ECONOMY

In Media Coverage, Deficit Eclipses Unemployment

Major newspapers shift focus from unemployment to the deficit, National Journal analysis shows.

Updated: May 16, 2011 | 6:05 p.m.
May 16, 2011 | 3:06 p.m.

Major U.S. newspapers have increasingly shifted their attention away from coverage of unemployment in recent months while greatly intensifying their focus on the deficit, a National Journal analysis shows.

The analysis -- based on a measure of how often the words "unemployment" and "deficit" appear in major publications -- portrays a dramatically shifting landscape of coverage over the past two years, as the debate over how to fix the federal deficit has risen to prominence and the question of how to handle still-high unemployment has faded from the media's consciousness.

Infographic

National Journal compiled counts of articles that mention one of the words in their headline or first sentences in the five largest newspapers in the country by print circulation -- a group that consists of The New York Times, The Wall Street Journal, the Los Angeles Times, USA Today, and The Washington Post. The data was taken over a period of roughly two years from April 15, 2009, to May 15, 2011, using LexisNexis, a news information service.
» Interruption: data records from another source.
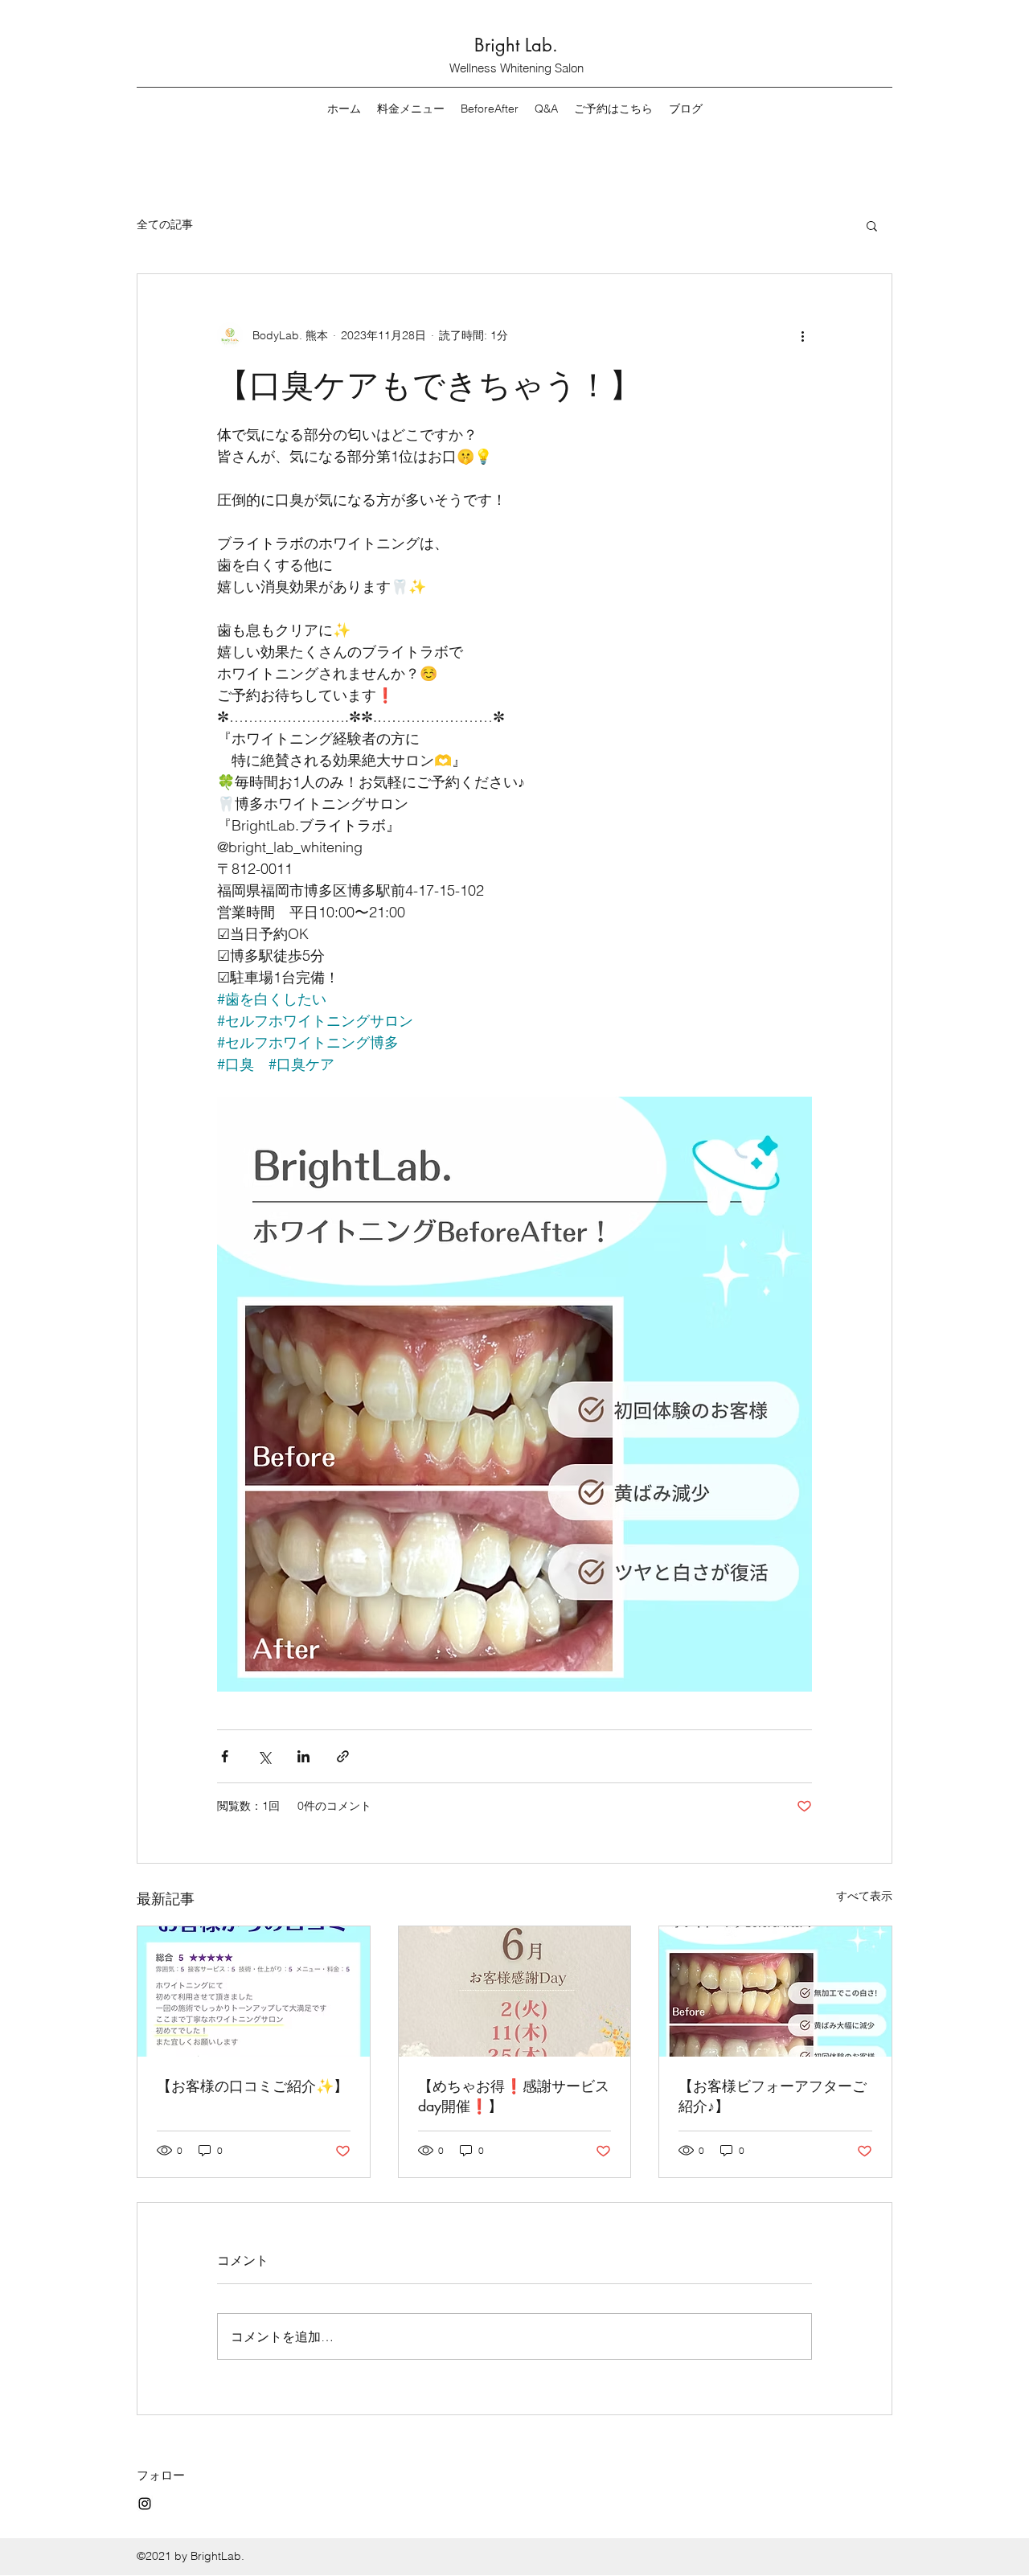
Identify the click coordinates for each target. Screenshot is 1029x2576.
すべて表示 (864, 1896)
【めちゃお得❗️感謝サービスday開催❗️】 (513, 2095)
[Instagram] (145, 2504)
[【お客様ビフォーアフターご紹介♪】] (775, 1991)
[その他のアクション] (802, 335)
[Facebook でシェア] (224, 1756)
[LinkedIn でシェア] (303, 1756)
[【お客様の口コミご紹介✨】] (253, 1991)
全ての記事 (165, 224)
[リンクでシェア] (343, 1756)
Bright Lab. (516, 45)
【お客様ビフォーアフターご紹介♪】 (772, 2095)
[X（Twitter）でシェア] (264, 1756)
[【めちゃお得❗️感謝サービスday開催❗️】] (515, 1991)
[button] (871, 225)
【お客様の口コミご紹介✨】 (252, 2085)
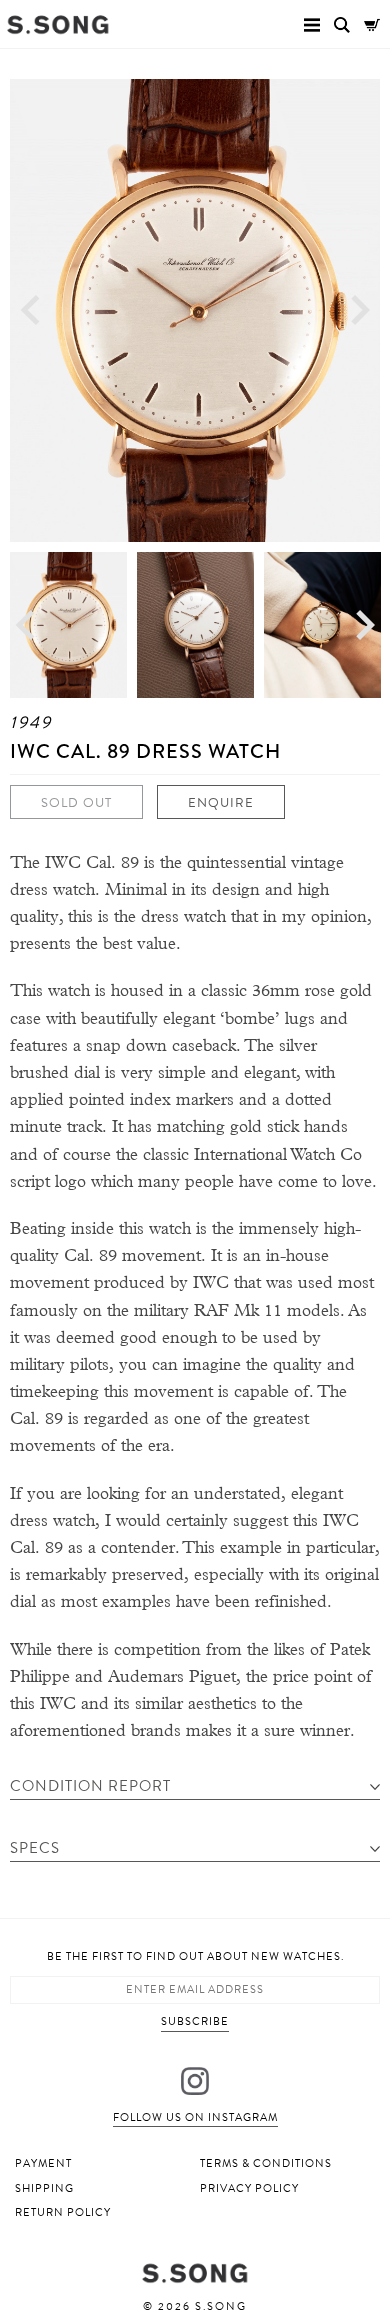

The numbers exclude mentions that also used the words Europe(an) and Greece or Greek in an effort to focus solely on the domestic debate, though even with those included, the trend was not materially different.

Mentions of unemployment have been dwindling since they spiked to 154 in the month ending August 15, 2010; over the month ending Sunday, there were 63. Deficit mentions, meanwhile, surged up to 261 in the month ending December 15, 2010, when the leaders of President Obama's deficit commission released their final report. Mentions of the deficit remained higher after the commission's work wrapped up and as House Republicans and then the White House unveiled dueling proposals. In the month ending Sunday, there were 201 mentions.

To be sure, the decline in unemployment articles coincided with a one-half-percentage-point decrease in the headline unemployment rate as well as materially better payroll job growth, but the labor market remains fragile and the pace of its recovery far from sufficient.

More likely, the broadening gap demonstrates just how effective conservatives have been at changing the narrative of economic policy from one dominated by talk of fiscal stimulus to one now in lockstep with notions of fiscal austerity.

That major newspapers and other media outlets have covered the deficit with greater intensity in recent months should come as no surprise given the focus of the politicians and policymakers they cover. The declining mentions of unemployment are perhaps more surprising, as the issue remains salient for millions of Americans.